You have to lose a major movie studio hundreds of millions, what bad movie do you make?

There has to be enough interest to get the thing green-lit by the studio, though. Then it has to bomb opening weekend.

That’s why the All Shatner Caesar is a good option. The studio will see the built-in Star Trek and Shakespeare fan bases, and figure it’s a two-franchise money factory, but not realize that the early reviews will kill it for both fandoms.

Han and Chewie Go Boating

Marooned on some shithole planet, the beloved, but belly-achin’ Star Wars characters find their intimate relations strangely linked to an expensively rendered parallel reality (populated by sentient toast) where nothing of actual interest ever happens very slowly, leading viewers to think something might happen by the end even though it never does.
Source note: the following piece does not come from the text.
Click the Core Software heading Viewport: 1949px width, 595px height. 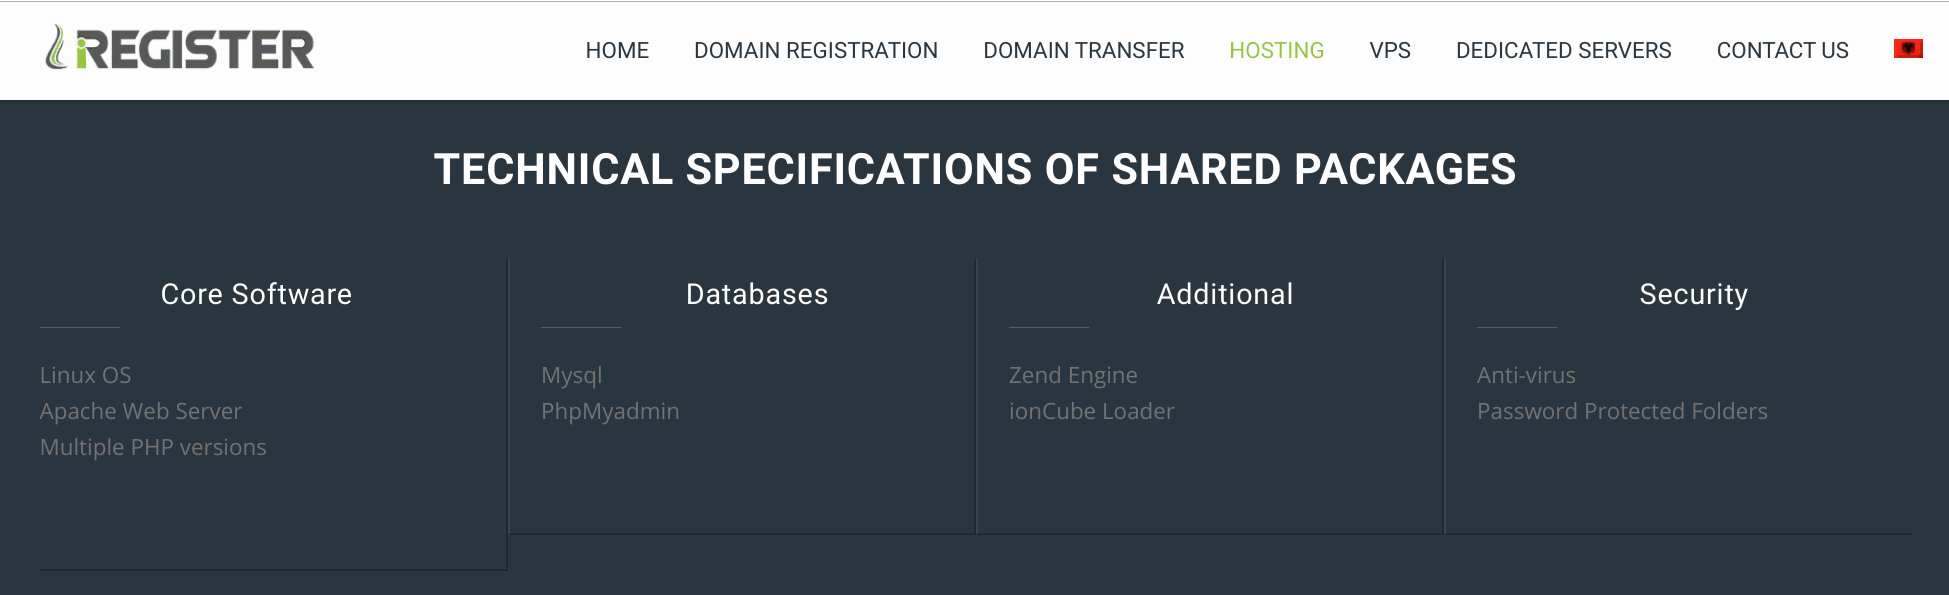[x=256, y=294]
Expect withering word of mouth for this franchise-broadening art film to kill business inside a week and you’ve a surefire money-loser.

Empire – The Musical

Take Andy Warhol’s 8 + hour silent black and white movie, colorize it at great expense, and add a new score by somebody on the “%0 Worst Soundtrack” list. Maybe all of them. Eight hours is a lot of dead air to fill.

I’ll go with: The Simpsons - the Live Action Movie. Its main problem: some producer insisted on getting “names” to play Bart and Lisa, so they end up looking and sounding nothing like their animated counterparts. It will go over about as well as the Simpsons stamps that were released a few years ago.

In the plot of the original The Producers, Max Bialystock mulls over the idea of adapting Kafka’s “The Metamorphosis” for a musical but rejects it as “too good”.

Why not make a movie musical of The Metamorphosis?*

Cats bombed as a movie, so one could expect an even greater disaster from a film featuring song and dance numbers inspired by Kafka’s masterpiece.

Not sure who to cast as family members and the rest of the protagonists, but Nicolas Cage seems like a natural for the role of Gregor Samsa.

*there was a previous film version of The Metamorphosis which I am glad to say I have never seen.

Two words
Oscar Bait
Maybe I’d use that as my producer pseudonym.

So, you want to fuck up a very popular concept with a big budget and popular stars?
Cats had the right idea, so how about a live action musical Bloom County? No CGI, just people dressed as the different characters. Danny DeVito as Opus (typecasting?) and Jim Carrey as Bill The Cat.

The problems with this is the built-in fan base will spend tons of money on opening weekend to see it before word gets out how much it sucks.

That’s an issue for the trailer guys to fix. With a bad enough trailer, no one will be chomping at the bit to go see it.

I think the movie trailers will kill that off.

Yes similar to how every decade SOMEBODY tries to make a new big budget Robin Hood or King Arthur movie and they almost never make money.

Another idea is bad modern remakes of classic films.

Does the world need a remake of Sergeant York? No, but I can see somebody greenlighting it, starring Chris Pratt as Sergeant York.

Snapper Carr, the movie.

Star Wars universe side-story; the Jar-Jar Chronicles.

This is probably the winner idea.

Anything like my idea in the earlier post could backfire and actually find an audience. But remaking movies that no one asked to be remade is a near certain failure. Spend enough money upfront and you can easily lose hundreds of millions.

I give you modern remakes of

Titanic
Gone With the Wind
Cleopatra (it lost tons the first time!)
The Longest Day
The Great Escape

and if you can figure out how to make it big budget

Casablanca

That seems like a harder sell than a whole movie about Robin where Batman never appears; sure, that’s kinda offbeat, but it could really connect with people, and you’ve got one heck of a built-in recognition factor.

My question is: can we afford Burt Ward?

A Doc Savage film- played straight. At least I’d enjoy it.

I think part of the problem is that the story of Robin Hood doesn’t really fire the imagination anymore. I wonder what made it successful the first time? Was it Errol Flynn’s performance that was captivating enough to elevate a swashbuckler into a classic?

It was the Great Depression, and people resented the banks, and the rich, and the government. People who would never vote Socialist, would cheer for Robin Hood.

I think pirate movies were popular for the same reason.

Dune Chapter 3. Timothee Chalamet out. Kirk Cameron in.

FWIW, the Costner version made a ton of money.